As weight-related advertising has generally focused on women, research has shown that young women are particularly an at-risk population for smoking for weight control purposes, and more research needs to focus on gender and ethnic trends concerning adolescents and smoking, although tobacco companies are starting to aim advertisements at the gay community.
However, the reasons for which people smoke are ostensibly complex, and can rarely be attributed to just a desire to control or reduce body weight. That said, the legacy of the association between being thin and smoking has nevertheless impacted 20th century culture in countless ways.

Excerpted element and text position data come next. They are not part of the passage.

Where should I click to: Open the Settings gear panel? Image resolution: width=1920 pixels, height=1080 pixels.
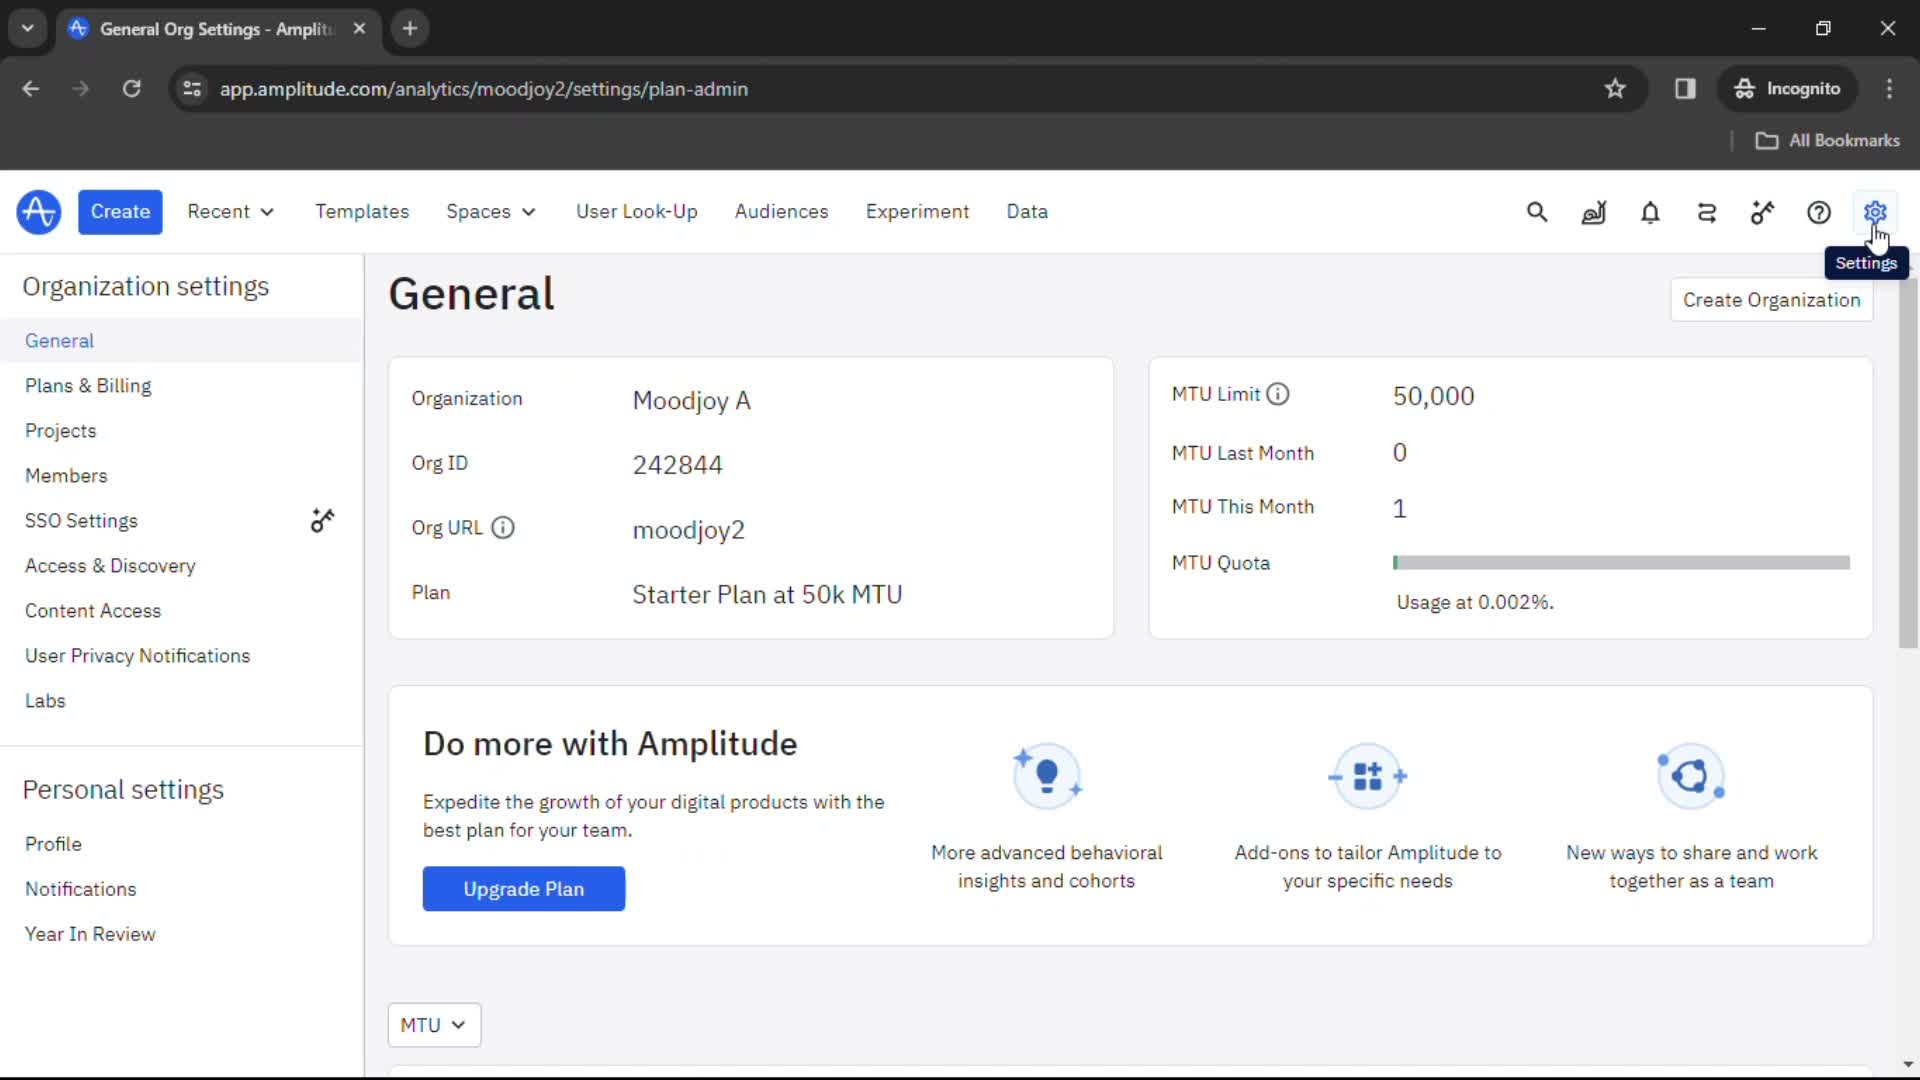[x=1875, y=211]
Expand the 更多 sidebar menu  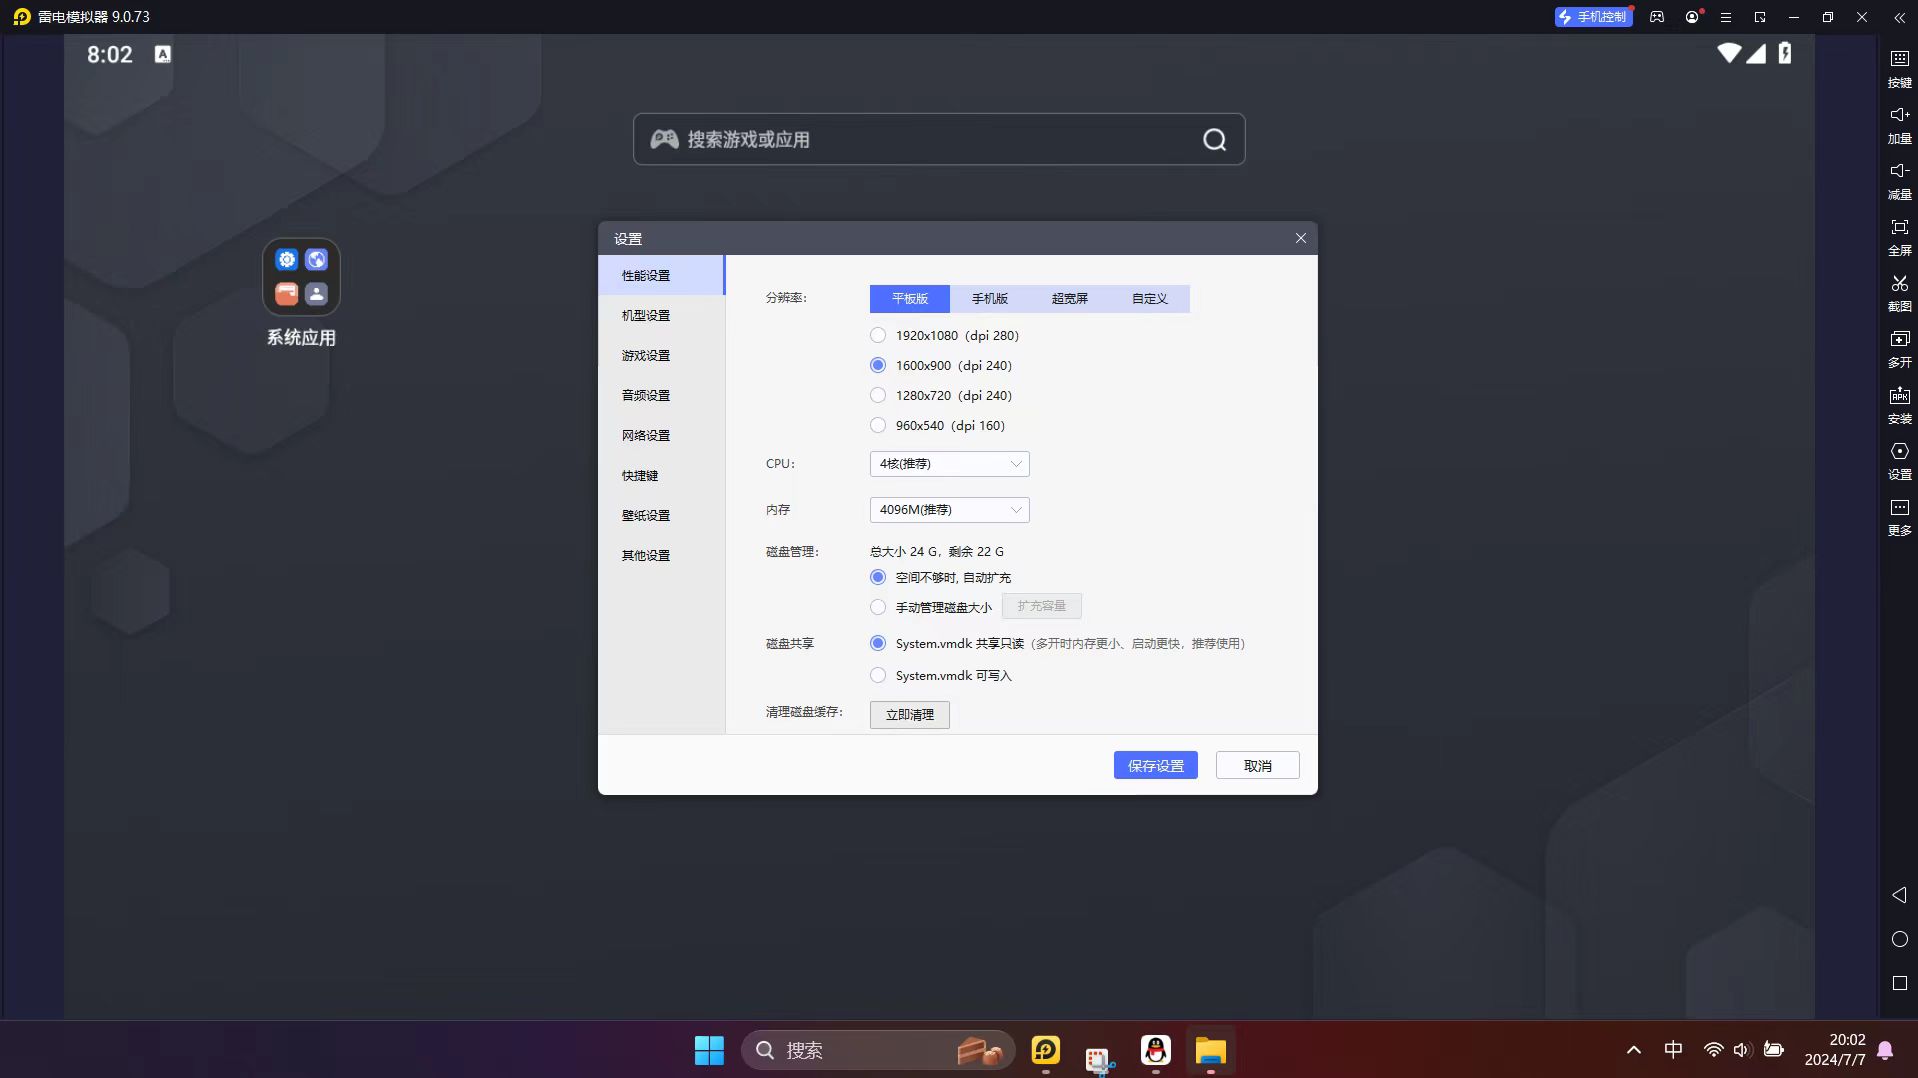coord(1899,509)
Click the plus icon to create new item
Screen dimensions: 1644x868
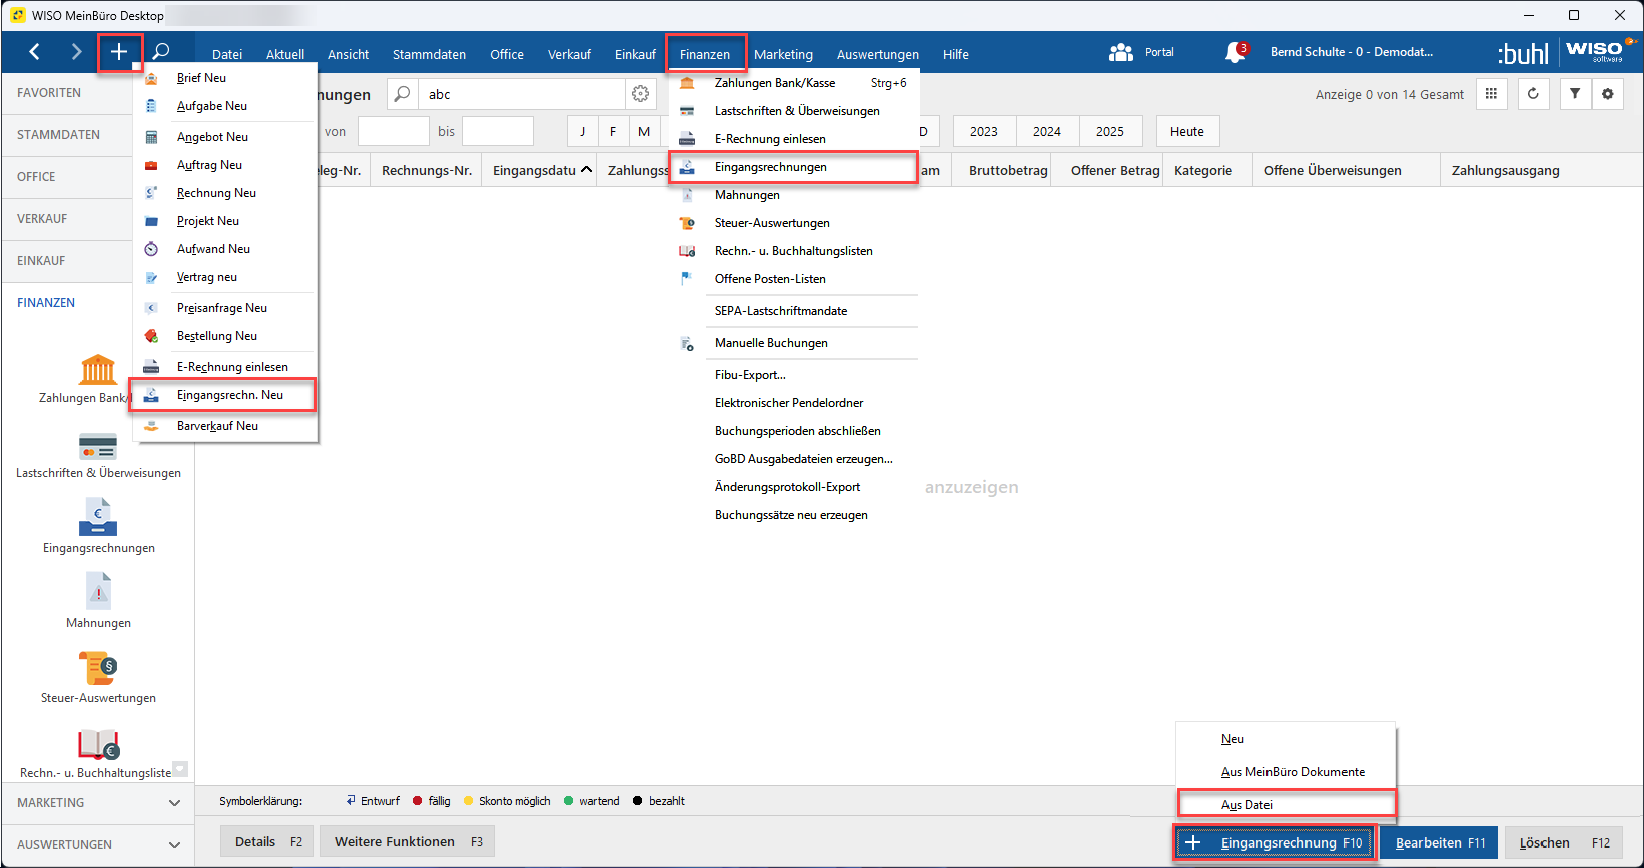point(119,52)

Effects of Smoking Cessation

Around 70 percent of all the smokers in the world want to give up the habit, because they know that smoking is bad for their health. If you’re reading this, you’re probably one of those people – and this plan should make it possible for you to achieve that gold.
Health Benefits

The immediate effects of smoking cessation include:
  • Within 20 minutes, blood pressure decreases, pulse returns to its normal level
  • After 8 hours, carbon monoxide levels in the blood return to normal, oxygen level increases
  • After 24 hours, chance of heart attack starts to decrease; breath, hair and body stop smelling like smoke
  • After 48 hours, damaged nerve endings begin to recover; sense of taste and smell improve
  • After 72 hours, the body is virtually free of nicotine; bronchial tubes relax, breathing becomes easier
  • After 2–12 weeks, lungs can hold more air, exercise becomes easier and circulation improves
Longer-term effects include:
  • After 1 year, the risk of coronary heart disease is cut in half
  • After 5 years, the risk of stroke falls to the same as a non-smoker
  • After 10 years, the risk of lung cancer is cut in half and the risk of other cancers decreases significantly
  • After 15 years, the risk of coronary heart disease drops, usually to the level of a non-smoker
Many of tobacco's health effects can be minimized through smoking cessation. The British doctors study showed that those who stopped smoking before they reached 30 years of age lived almost as long as those who never smoked. Smoking cessation will almost always lead to a longer and healthier life. Stopping in early adulthood can add up to 10 years of healthy life and stopping in one's sixties can still add three years of healthy life. Stopping smoking is associated with better mental health and spending less of one's life with diseases of old age.
Some research has indicated that some of the damage caused by smoking tobacco can be moderated with the use of antioxidants. Upon smoking cessation, the body begins to rid itself of foreign substances introduced through smoking. These include substances in the blood such as nicotine and carbon monoxide, and also accumulated particulate matter and tar from the lungs. As a consequence, though the smoker may begin coughing more, cardiovascular efficiency increases.
Many of the effects of smoking cessation can be seen as landmarks, often cited by smoking cessation services, by which a smoker can encourage himself to keep going. Some are of a certain nature, such as those of nicotine clearing the bloodstream completely in 48 to 72 hours, and cotinine (a metabolite of nicotine) clearing the bloodstream within 10 to 14 days. Other effects, such as improved circulation, are more variable in nature, and as a result less definite timescales are often cited.
All of this happens no matter how old you are, no matter how many cigarettes a day you smoke or how long you’ve been doing it for. It really is never too late to give up smoking, so why not make today the day you decide to stop?